Beantworte bitte diese Fragen zum Interviewauszug:
1. Welches Land wird als Beispiel für ein sehr gutes Stipendiensystem genannt?
2. In welchem Jahr fand der erste Besuch beim NSU-Prozess statt?
3. Worüber wurde im Prozess gestritten, statt über die Terrorgeschichte zu sprechen?

Seitenauszug >>
○ ○ ○

Zum Beispiel mit mehr Stipendien, das Stipendiensystem in Österreich ist beispielsweise sehr gut. Hier in Köln sind wir im Bundesvergleich schon ganz gut aufgestellt. Aber in einer Stadt dieser Größe könnte es mehr geben. Doch auch die Verlagsunterstützung wäre noch auszubauen. Denn wenn ich einen Roman schreibe, brauche ich eine längere Perspektive; er amortisiert sich nicht während des Schreibens, sondern erst nachher.
Wie entstand die Idee, den NSU-Prozess literarisch zu verarbeiten?
Ich habe mich schon länger mit der Justiz, Rechtsprechung und der politischen Dimension von Rechtsprechung beschäftigt. 2015 war ich bei Milo Raus „Kongo-Tribunal“, als Gerichtsschreiberin auf der Bühne. Und ich wurde immer wieder auf das NSU-Verfahren hingewiesen: Geh“ mal da hin, das ist der große Prozess. Ich war 2017 zum ersten Mal dort, also ziemlich spät. Und fand es dort sehr irritierend.
Inwiefern?
Es wirkte, als wäre die Emotionalität verrutscht. Ich hatte erwartet, etwas über diese schreckliche Terrorgeschichte zu erfahren. Stattdessen wurde über Kopierverordnungen gestritten. Das hat mich als Zuschauerin erstaunt.

○ ○ ○

Bereitgestellte Angaben >>

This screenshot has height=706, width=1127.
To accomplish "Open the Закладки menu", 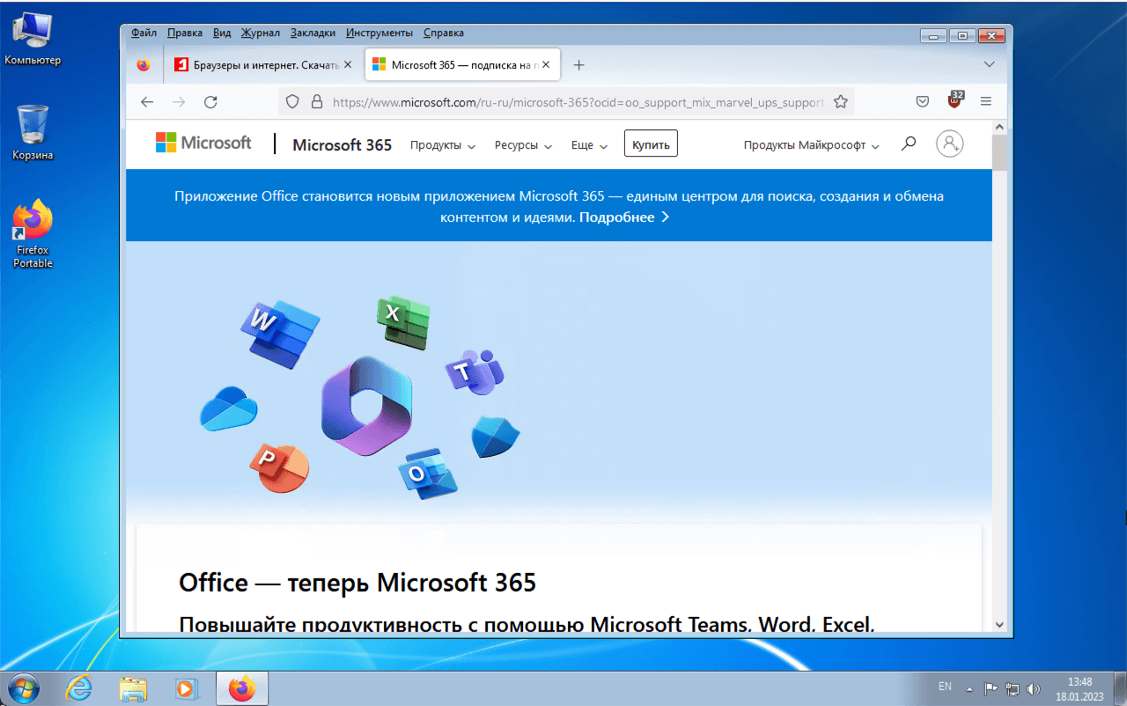I will coord(313,33).
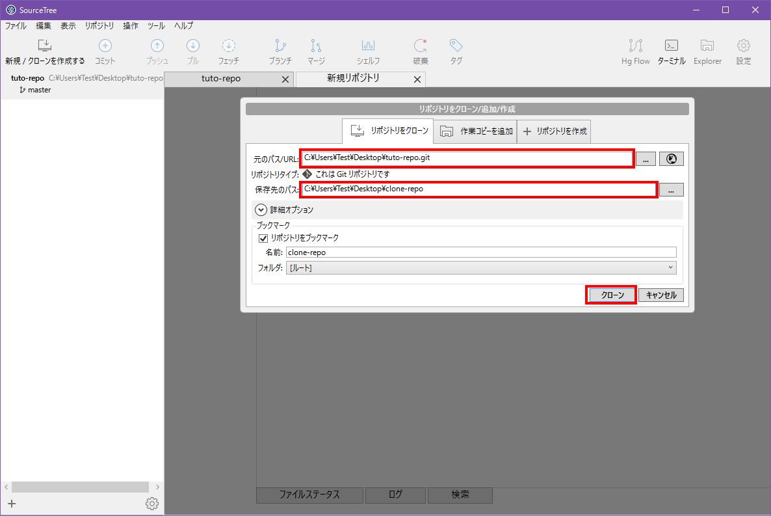This screenshot has width=771, height=516.
Task: Collapse the 詳細オプション section
Action: [261, 210]
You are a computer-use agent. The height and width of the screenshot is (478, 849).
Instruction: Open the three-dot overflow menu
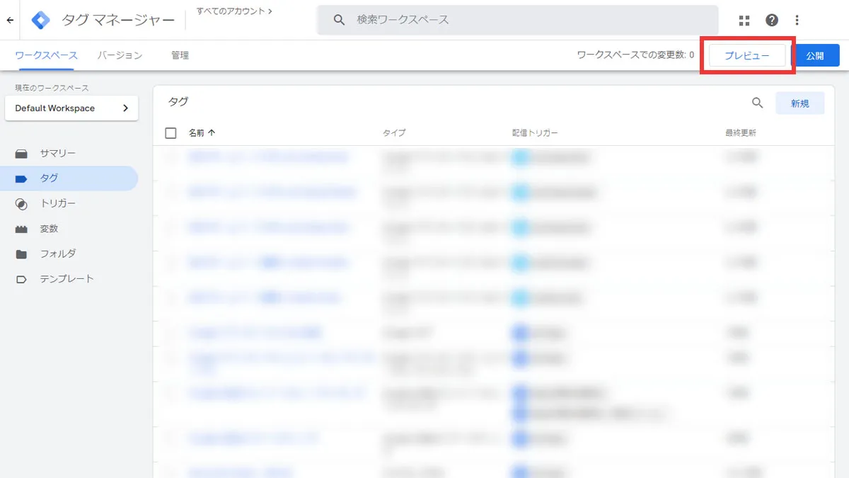pyautogui.click(x=797, y=20)
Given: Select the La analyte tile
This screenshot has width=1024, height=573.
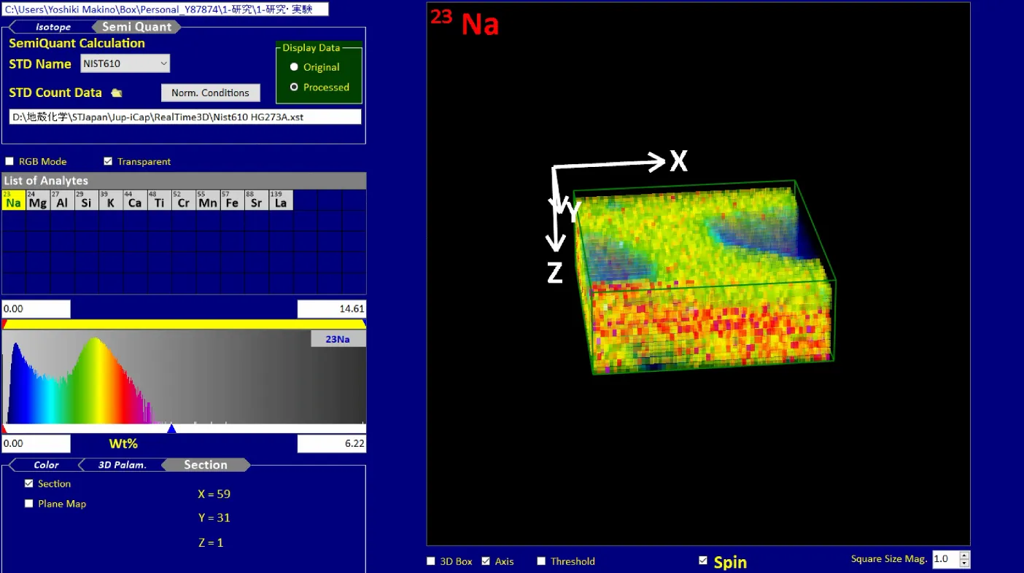Looking at the screenshot, I should point(280,200).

○ ○ ○

Ergebnis der Aufgabe >>
1. Österreich
2. 2017
3. Über Kopierverordnungen